Jaman sekarang, seringkali kita menemukan peran penting dari figur wanita. Entah itu berbentuk kepemimpinan, sosial atau prestasi. Wanita menjadi inspirasi yang tak hanya untuk kaum hawa melainkan juga kepada kaum adam. Terbalik adanya jika kita melihat pada cerita Mahabrata dimana peran wanita tampak selalu dipojokan yang kemudian terkesan menjadi sosok yang lemah dan selalu harus mengalah kepada pria. Dalam hal ini, patriarki sangat di kedepankan dalam bayangan bagaimana sosok-sosok wanita selayaknya pada jaman itu. Namun, ada satu karakter dimana ia bisa mematahkan stereotip. Srikandi namanya, yang secara harfiah, kata penyebutan dalam sansekerta Śikhandin atau Śikhandini ini berarti "memiliki rumbai-rumbai" atau "yang memiliki jambul".

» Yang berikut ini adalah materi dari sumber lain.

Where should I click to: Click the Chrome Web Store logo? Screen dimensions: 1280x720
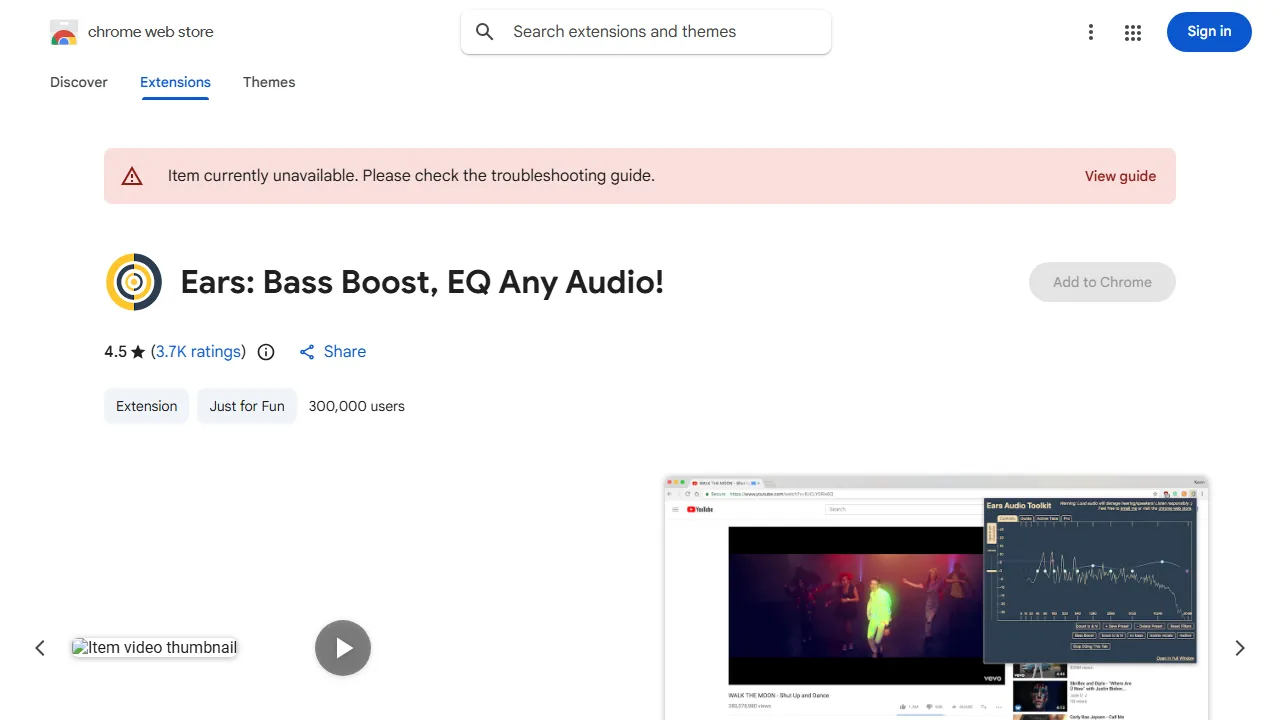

Terkisah pada zaman dahulu kala, Srikandi, putri Prabu Drupada dari Kerajaan Pancala, berlatih memanah dengan Arjuna di Taman Maduganda. Di sela-sela latihan, keduanya terbalut buaian asmara.

Dewi Drupadi yang datang ke Taman Maduganda mengetahui yang dilakukan Srikandi dan Arjuna di taman itu. Ia menyampaikan kisah ini kepada Dewi Wara Sembadra serta istri Arjuna yang lain.

Para istri Arjuna berbondong-bondong datang ke Taman Maduganda. Arjuna yang semula pamit pergi bertapa akhirnya bertemu dengan istri-istrinya. Kebohongannya terkuak. Sementara itu, Arjuna yang meminta Ki Lurah Semar dan para punakawan untuk tidak bercerita kepada siapa pun tentang aktivitasnya di Taman Maduganda akhirnya marah. Semar sama sekali tak takut dan justru memberikan wejangan kepada Arjuna, memperingatkan bahwa kedekatannya dengan Srikandi melukai hati istri-istrinya.

Perilaku Arjuna tak hanya menyulut amarah para istri dan Ki Lurah Semar, tetapi juga saudara Pandawa lainnya. Prabu Puntadewa sampai menyuruh Bima menyeret Arjuna ke Sri Manganti atau penjara.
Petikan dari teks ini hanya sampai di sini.